Crocks are broken pieces of ceramics, either old terracotta pots or even broken crockery from the kitchen will work fine.


  1. Before you start, lay newspaper over your table to help clean up later.
  2. Gently pull your plumeria out of its container by lying the plant on its side, supporting its main stem, and teasing the root ball out (if the roots have come out of the bottom of the pot, cut them off before your start).
  3. Tease the outer roots apart so most of the soil falls away leaving you with a root ball that is holding the old compost, and loose fibrous roots.
  4. Trim any dead, damaged, diseased, or potbound roots.
  5. Place a few crocks at the base of your new container to aid drainage.
  6. Mix up your potting compost (guide below), and add a layer to the bottom of the pot, so the soil level is about an inch below the pot rim.
  7. Fill in around the plumeria root ball, gently wiggling the pot as you go so the soil gets into all crevices.
  8. Water the plant, until water runs through the bottom of the pot and the soil is saturated, then add a thin layer of compost to cover any dips.
  9. Mulch with pea gravel to stop water splashing leaves next time you water.
  10. Tidy up.

The best soil for repotting plumeria

Creating the best possible potting mix for plumeria is reasonably straightforward, as they are very heavy feeders, which means that whatever nutrients you add, they will be very grateful.

When you’re making a potting mix for any plant there are three important elements to consider. Follow the guide below to find your perfect potting mix, but always try to use a 1:1:1 ratio of each element:

  1. Drainage
  2. Nutrients
  3. Host Materials

Drainage for frangipani potting mix is usually done with either perlite, vermiculite, or grit. All three serve the same purpose but have slightly different properties. Grit and perlite are both inert (they have no significant nutrients), while vermiculite is mineral-rich, and helps give a gentle slow release of basic nutrients to the soil.

All three are fine to use when repotting plumeria.

Nutrients are added through compost, which also helps with moisture retention. It’s important to use good quality garden compost or a tropical mix but don’t worry too much about the structure for mature plants. for young plumeria, sieve your compost to remove really big chunks of shredded bark or un-rotted materials.

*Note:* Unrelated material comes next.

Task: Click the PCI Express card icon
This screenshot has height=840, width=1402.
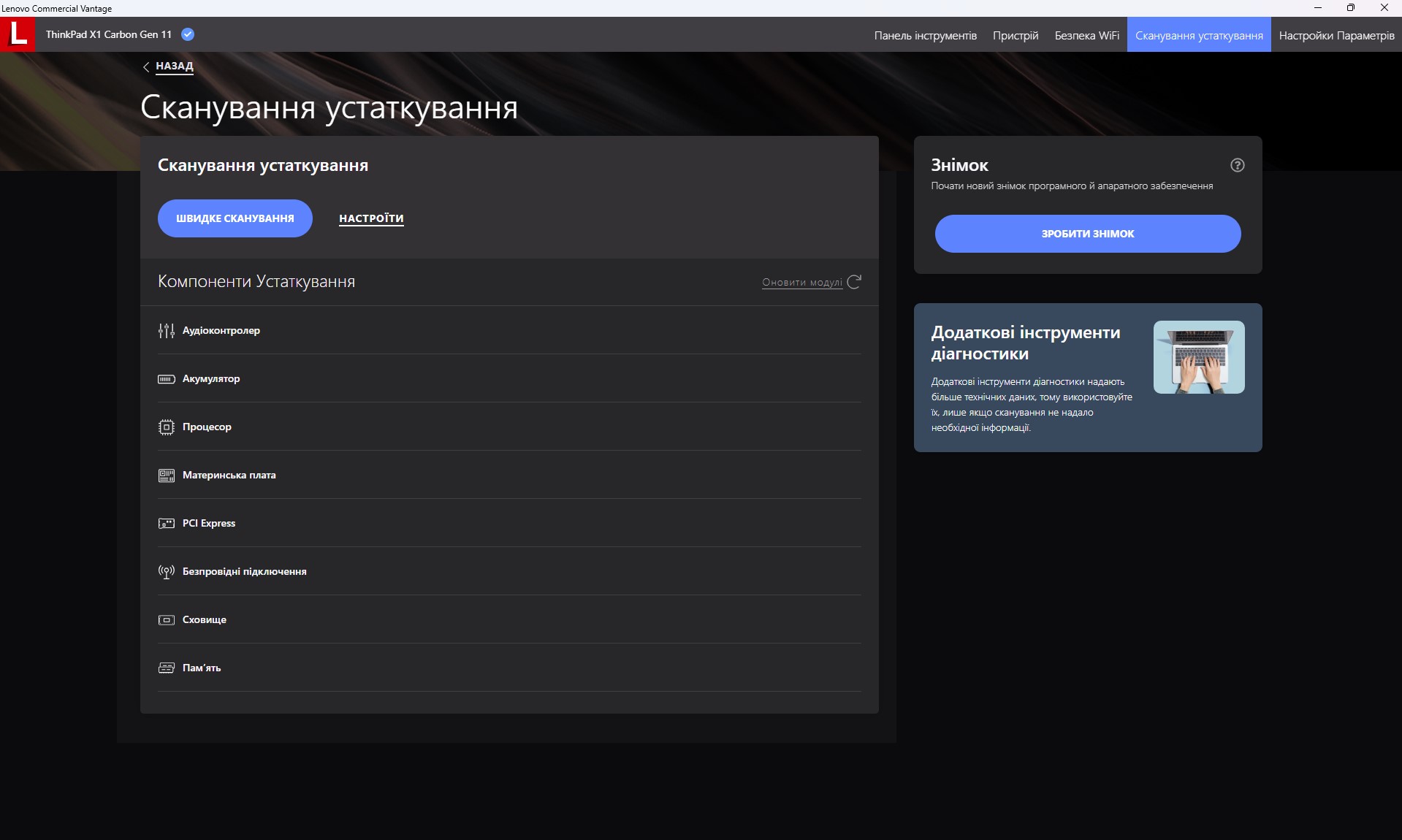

Host materials are largely inert substrates, like used topsoil, or even coir compost. Coir compost is cheap, and easy to store as it expands when wet, but needs compost, and regular fertilizer to add nutrients.

Repotting Plumeria Rooted Cutting

Rooted Plumeria cuttings are tricky to repot, as their roots are more fragile, and more important to the plant than for mature frangipanis.

When a rooted cutting is showing signs of new growth, you might be surprised that they’ve probably already developed a very healthy root system. Plumeria often develops new roots before they develop leaves, and can fill containers in as little as 90 days.

Once a rooted cutting has shown clear signs of growth, check the root system. If it is outgrowing its starter pot, it’s time to pot on to something a bit bigger, and with more nutrients.

Follow the steps in the general guidelines above, as your plumeria is ready for a more mature potting mix.


Repotting is a task that many gardeners fear because it can seem extreme, and very invasive for plants that are used to their setting, but it’s an essential skill to learn. Despite all the warnings we give in this article, it’s also important to know that you repot plumeria at any time of year – and indeed, should if there are signs of root rot.

We give guidelines to repot frangipani in spring, as that gives them a great boost to their overall health, but they will always be grateful for new soil and more space.